The problem: The entries below should be set down again exactly, with every picture left out.

[Entries taken from a collection]
'''

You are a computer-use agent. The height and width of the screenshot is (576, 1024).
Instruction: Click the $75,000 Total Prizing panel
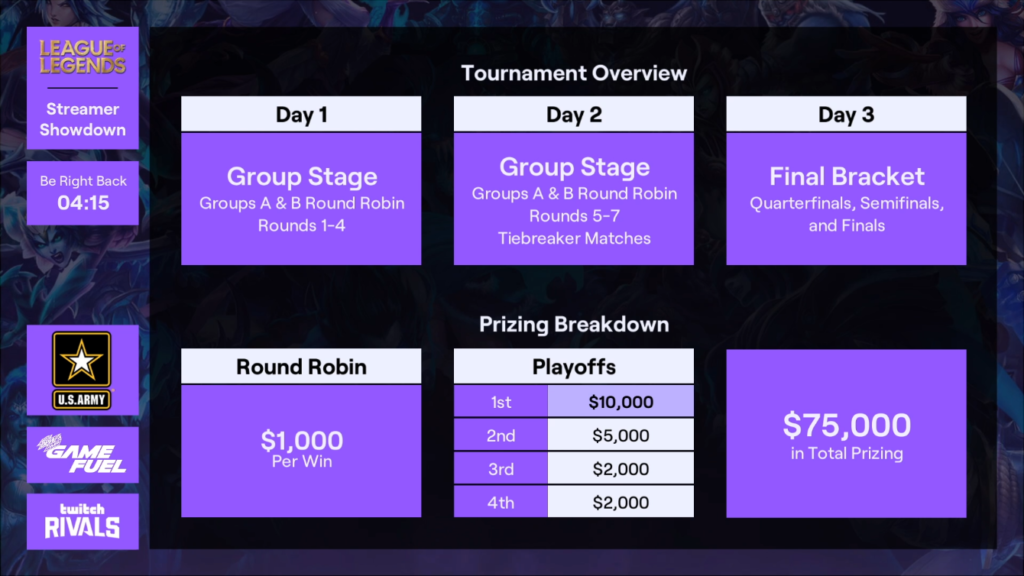pos(846,434)
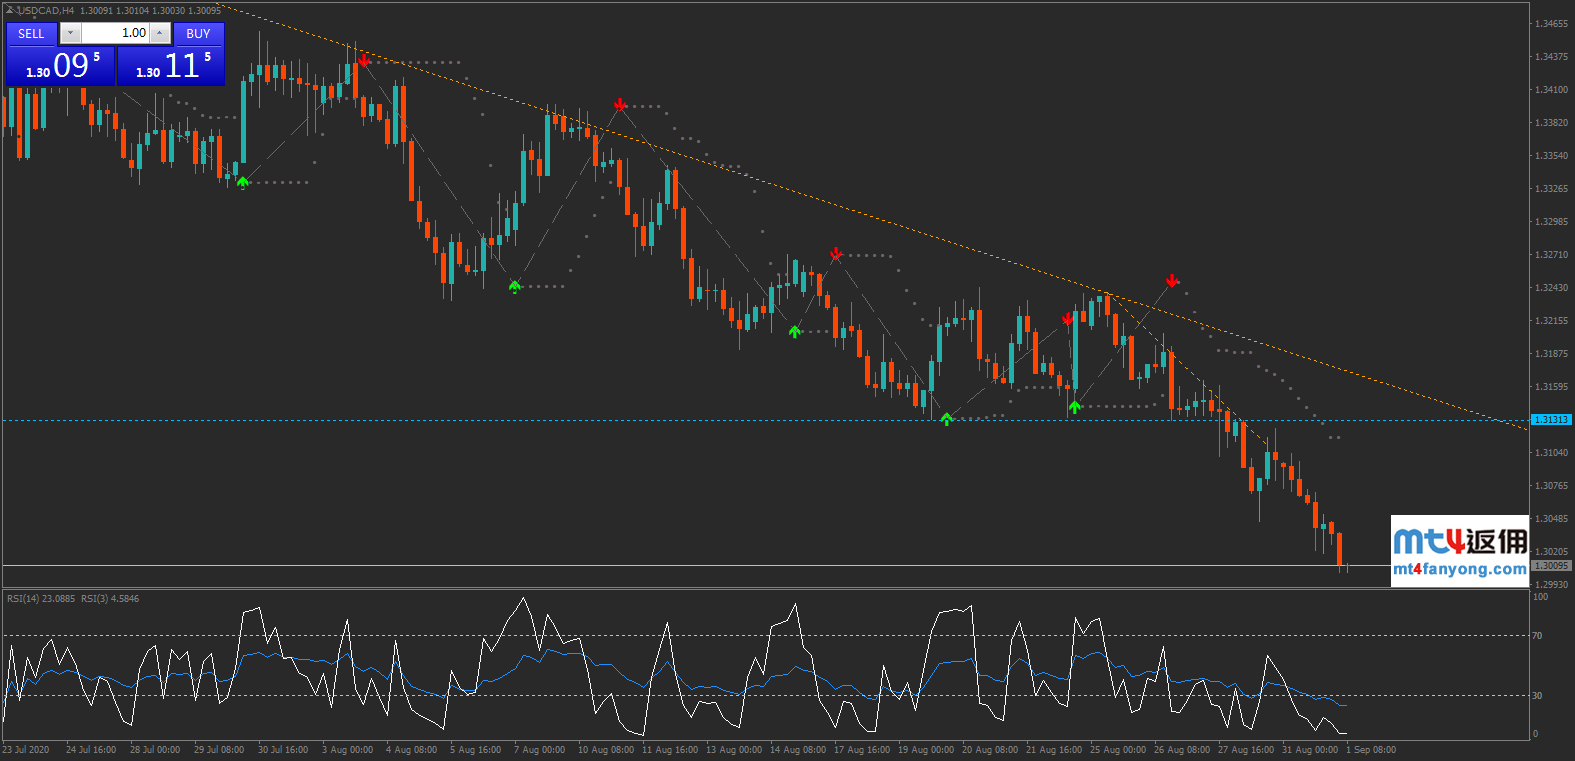The width and height of the screenshot is (1575, 761).
Task: Select the 1.00 lot size field
Action: [x=115, y=33]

'''

Exercise answer:
You are a computer-use agent. The height and width of the screenshot is (576, 1024).
Instruction: Click the $75,000 Total Prizing panel
pos(846,434)
The width and height of the screenshot is (1575, 761).
Task: Select the 1.00 lot size field
Action: [x=115, y=33]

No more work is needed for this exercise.